During his visit, Sada is working with several visiting contractors with experience in Japanese garden construction, leading them in strategic placement of large boulders with heavy machinery throughout the Island Garden.
These boulders, which weigh up to 12,000 pounds, are critical to the structure of the space, defining pathways, evoking the geology of the natural landscape, and serve functional purposes. Boulders are also being placed to strengthen the shorelines of the Island Garden, which sits between Wellfield’s Lotus Pond and Swan Pond.
Once the stone setting is complete, work may continue on pathway surfaces and the planting of over 250 prescribed shrubs and trees can commence.
“The boulders and stones are truly the ‘bones’ of the space,” said Josh Steffen, horticulture and facilities manager at Wellfield Botanic Gardens. “They define the space. We’re very proud to have Sada designing and setting the stones in our garden. His experience and presence add an authenticity to the project that we could not do on our own.”

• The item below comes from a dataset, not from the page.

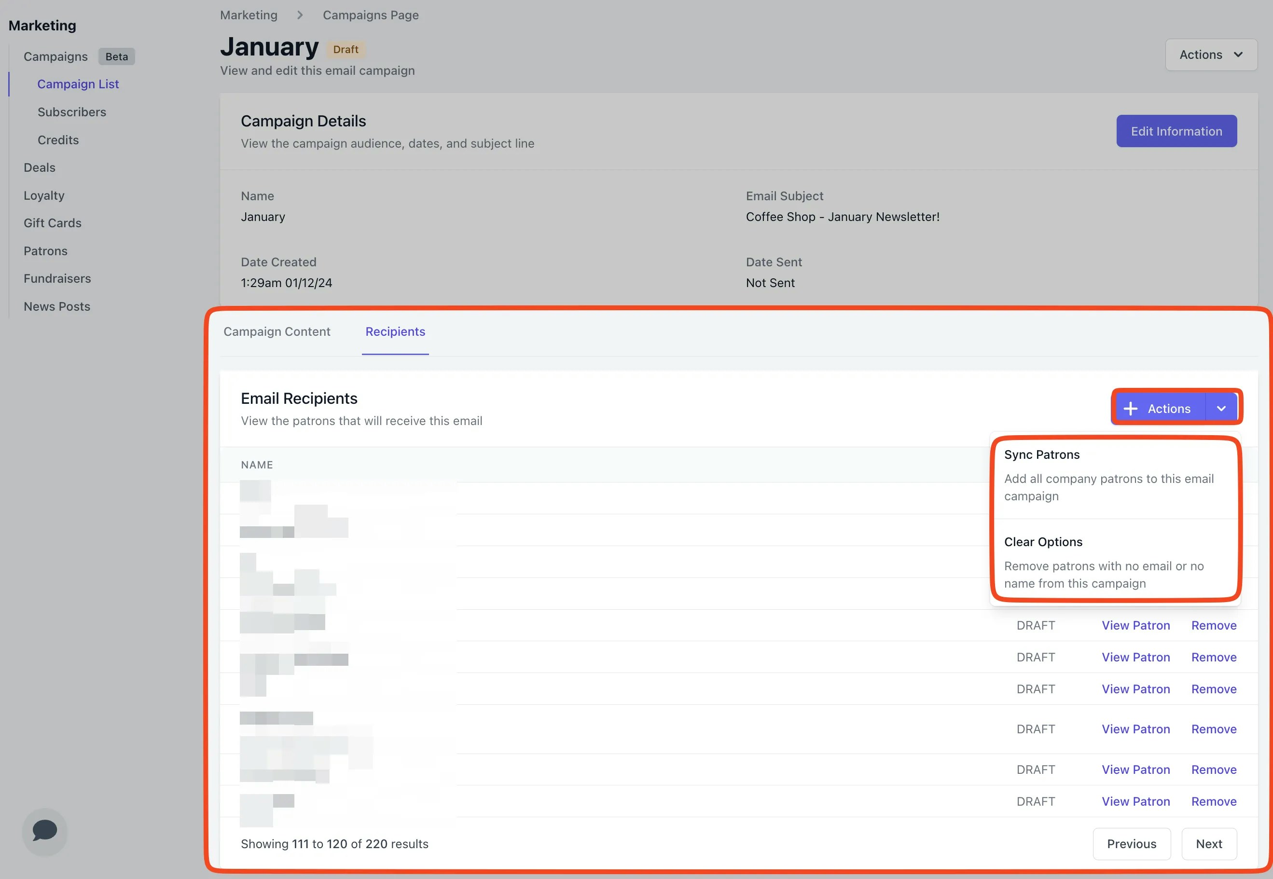1273x879 pixels.
Task: Click the Marketing breadcrumb link
Action: (x=248, y=15)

Sadafumi Uchiyama is the Garden Curator at the Portland Japanese Garden in Portland, Oregon, and a third-generation Japanese gardener from southern Japan where his family has been involved in gardening for over a century.
Devoted to fostering relations between Japanese gardens in Japan and those outside of Japan, Uchiyama served as one of seven founding members of the International Association of Japanese Gardens (IAJG) in 1996. He later helped to establish the North American Japanese Garden Association (NAJGA) beginning in 2009.